Supplied data:

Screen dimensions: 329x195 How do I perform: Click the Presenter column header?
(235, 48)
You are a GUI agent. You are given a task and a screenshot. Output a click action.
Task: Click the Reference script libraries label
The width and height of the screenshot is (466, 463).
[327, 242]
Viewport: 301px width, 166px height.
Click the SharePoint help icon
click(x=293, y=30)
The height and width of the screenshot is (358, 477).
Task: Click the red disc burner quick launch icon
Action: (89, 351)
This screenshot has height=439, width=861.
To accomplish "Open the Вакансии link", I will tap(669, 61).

...

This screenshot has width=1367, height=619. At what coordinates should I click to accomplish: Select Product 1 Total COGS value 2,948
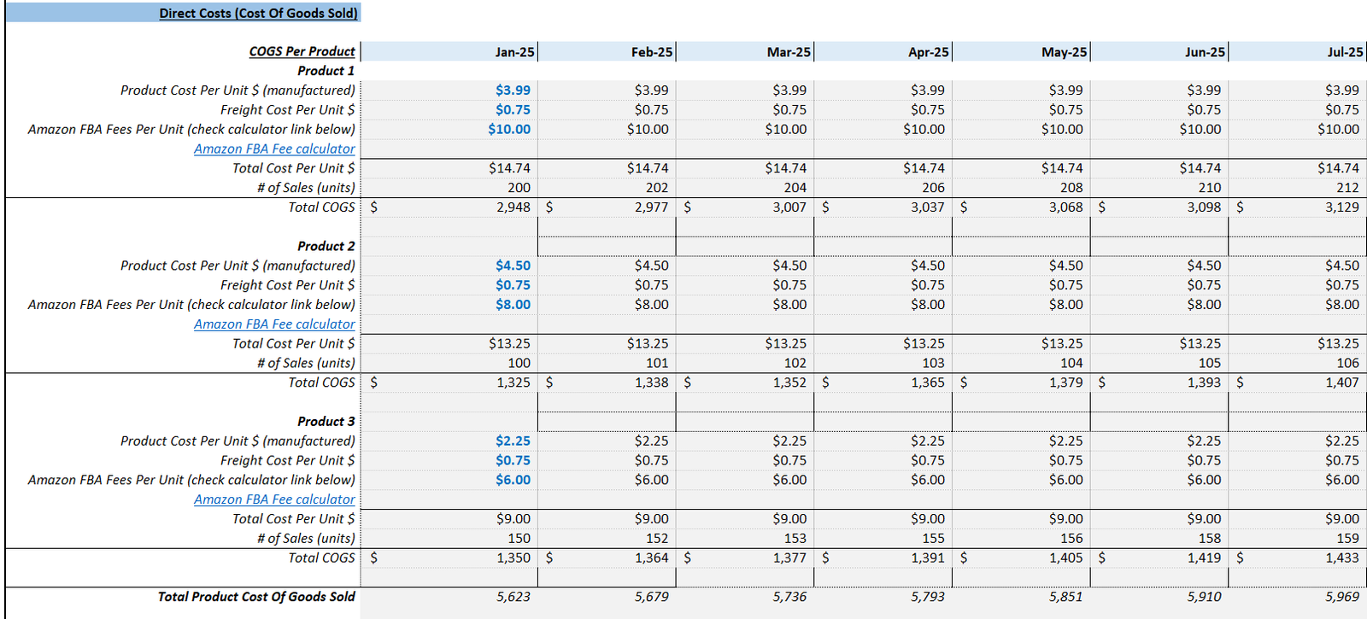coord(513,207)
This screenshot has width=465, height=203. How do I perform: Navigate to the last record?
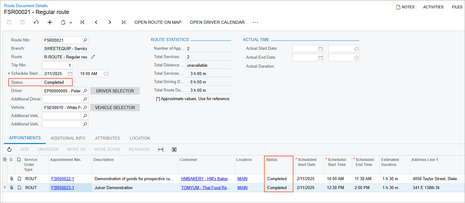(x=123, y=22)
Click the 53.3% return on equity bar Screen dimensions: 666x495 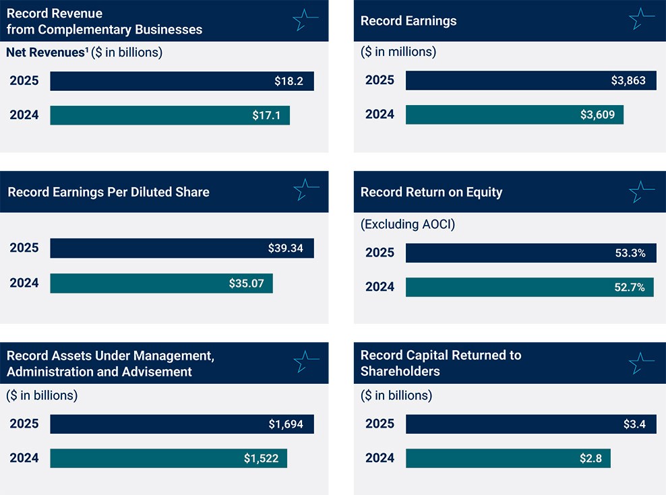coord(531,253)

---

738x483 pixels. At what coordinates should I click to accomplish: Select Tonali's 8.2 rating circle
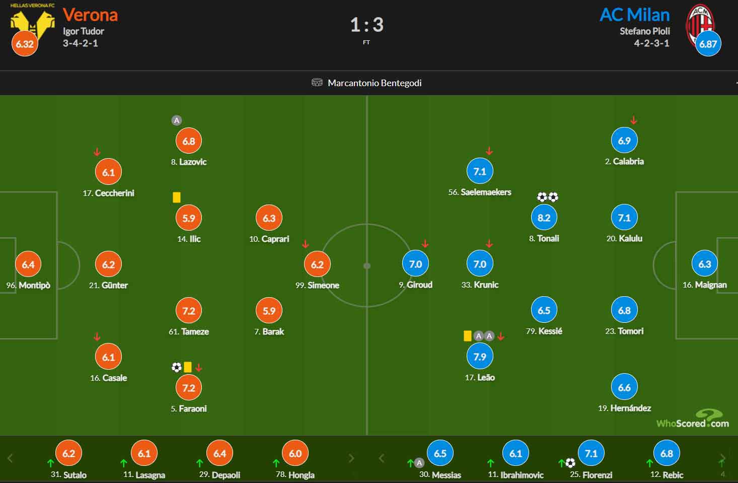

Directions: From the data above, return every line from the line that has "The width and" up to and including the line that has "Viewport: 301px width, 166px height.", exactly.

Response to the exercise:
The width and height of the screenshot is (466, 463).
[327, 242]
Viewport: 301px width, 166px height.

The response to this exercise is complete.